Старый воин тронул его за плечо. Я рассматривал его во все глаза, как ожившего динозавра. Талию, конечно, на таком гиганте искать бесполезно, но на широком поясе, усеянном металлическими бляхами, висит кинжал, короткий нож, фляга с вином, а с другой стороны – устрашающего вида топор с широким лезвием.
Если на Ланзероте кожаные брюки, то на этом – кожаные штаны. Сапоги великанские, на толстой подошве, такая выдержит и противопехотную мину, а за голенищем еще один нож с простой деревянной ручкой. Чисто выбрит, но все равно щетина торчит, как на спине дикого кабана.

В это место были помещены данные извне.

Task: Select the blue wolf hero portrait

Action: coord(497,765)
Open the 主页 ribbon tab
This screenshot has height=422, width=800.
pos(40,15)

Голос рыкающий, низкий, бухающий, словно вдали кто-то бьет в огромный барабан.
– Что тебе, Бернард? – спросил рыцарь недовольно.
Воин кивнул в мою сторону. Рыцарь оглянулся, несколько мгновений изучал меня, молодого простоватого парня. Я ощутил, как над миром настала звенящая тишина. Наконец рыцарь сказал с некоторым удивлением:
– Не думал, что в этих землях найдется хоть один… Ты славно дрался.
Я поклонился:
– Спасибо на добром слове, благородный господин… Ланзерот.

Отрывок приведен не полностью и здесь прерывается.